Strong growth in Cermaq's results
Cermaq today reported an EBIT pre fair value of NOK 215 million for Q2 2010 based on strong results in all parts of the operations. The adjusted earnings per share were NOK 1.8 which is significantly improved from same quarter in 2009. All parts of the operations have experienced improved results, driven by strong market prices on salmon in all markets, good biological performance in farming and considerable increase in volumes in the feed business, reported www.megafishnet.com (www.fishnet.ru) with reference to the company.
- I am pleased with the results for both Mainstream and EWOS. The strong salmon market gives especially strong profitability for Mainstream, says CEO Geir Isaksen.
EWOS delivered an increase in volume of 12 percent from second quarter 2009, driven by growth in Norway and Chile. Continuations of existing contracts and new customer relations have strengthened EWOS' market position in 2010.
- The strong volume growth in EWOS has a significant impact on our results. EWOS' product range provides strong biological performance and good fish health for the farmers, and this is the basis for further growth in EWOS, emphasises Geir Isaksen
Mainstream delivered an EBIT pre fair value of NOK 174 million in the quarter compared to NOK 32 million in the same quarter last year. The sales volumes were 16,600 tonnes which was a decrease from second quarter last year. The decrease is entirely explained by last year's significant sales of frozen salmon from Chile.
Mainstream Chile delivered an EBIT pre fair value of NOK 1.2 million for the second quarter.
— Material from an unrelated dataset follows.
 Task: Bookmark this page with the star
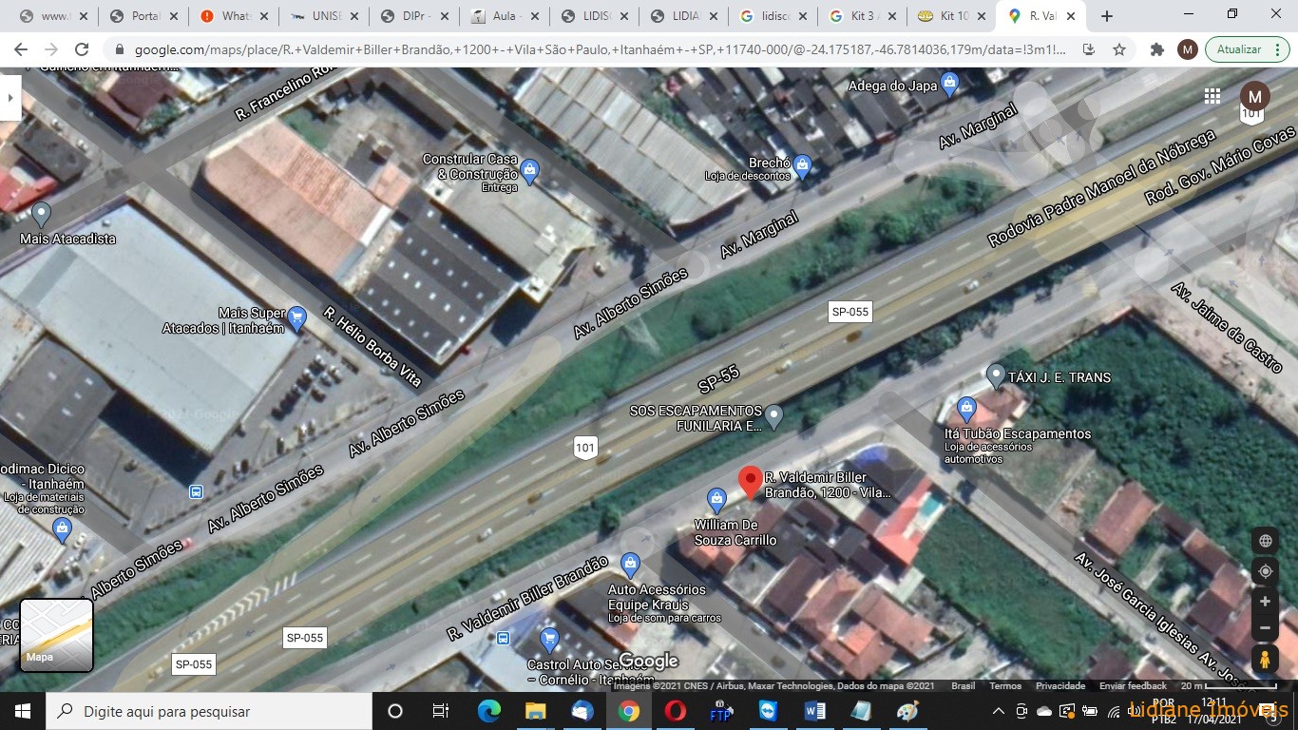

The harvesting of salmon transferred to the sea after the ISA crisis will start in August. The transfer of smolt of Atlantic salmon in this quarter reached 1.5 million. The total transfer in 2010 is expected to be 6 million Atlantics smolt which is somewhat lower that previously estimated. The reduction is due to the company's strict quality standards for usage of eggs.
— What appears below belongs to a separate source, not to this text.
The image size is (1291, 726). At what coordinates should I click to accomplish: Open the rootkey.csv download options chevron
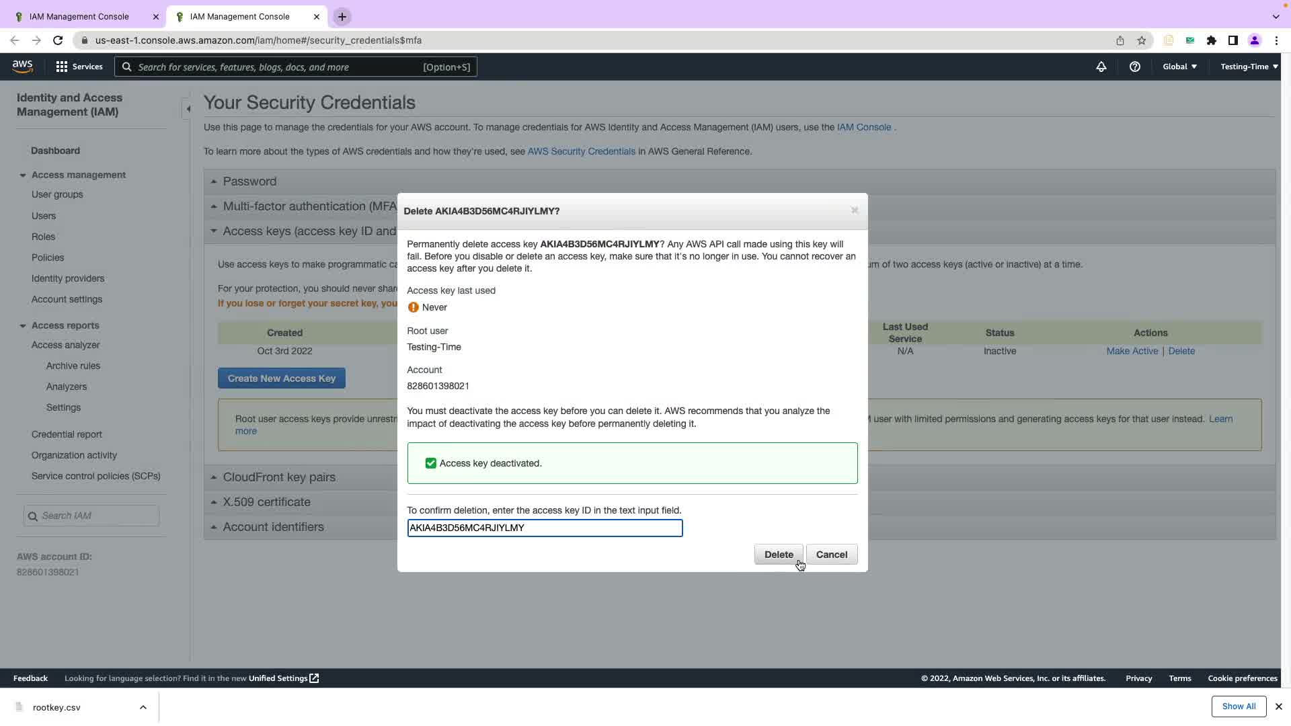pyautogui.click(x=143, y=707)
Mainstream Norway experienced a volume increase of 38 percent from same quarter last year, driven by increased volumes from Finnmark. EBIT pre fair value was 103.4 million for Q2 2010, corresponding to NOK 16.3 per kg. EBIT pre fair value same quarter last year was NOK 33.6 million.
Mainstream Scotland delivered an EBIT pre fair value of NOK 10 million against a loss of NOK 5.9 million in the same quarter last year. The improvement comes from strong salmon prices and restructuring of the operation in 2009.
Mainstream Canada delivered an EBIT pre fair value of NOK 59.5 million compared to NOK 47.3 million second quarter last year. The salmon prices in the US were record high in the early part of the quarter, but fell significantly towards the end of the quarter. At the same time salmon prices in the US are still high.
Net interest bearing debt was NOK 2.4 billion per 30th June 2010, an increase of NOK 344 million from first quarter. The increase in working capital is in addition to investments and paid dividend driven by rebuilding of the operations in Chile and seasonal variations in the feed business. A reduction of net interest bearing debt is expected towards the end of the year.
Salmon prices are expected to remain strong in 2010 and into 2011. Expected sales volume for salmon, trout and coho for second half of 2010 are relatively unchanged from the previously communicated estimates. Sales volumes are expected to increase by 9 percent in 2011 from 2010 driven by Chile. EWOS enters the peak season in second half year, and increased volumes are expected foremost in Norway and in Chile with further growth in 2011.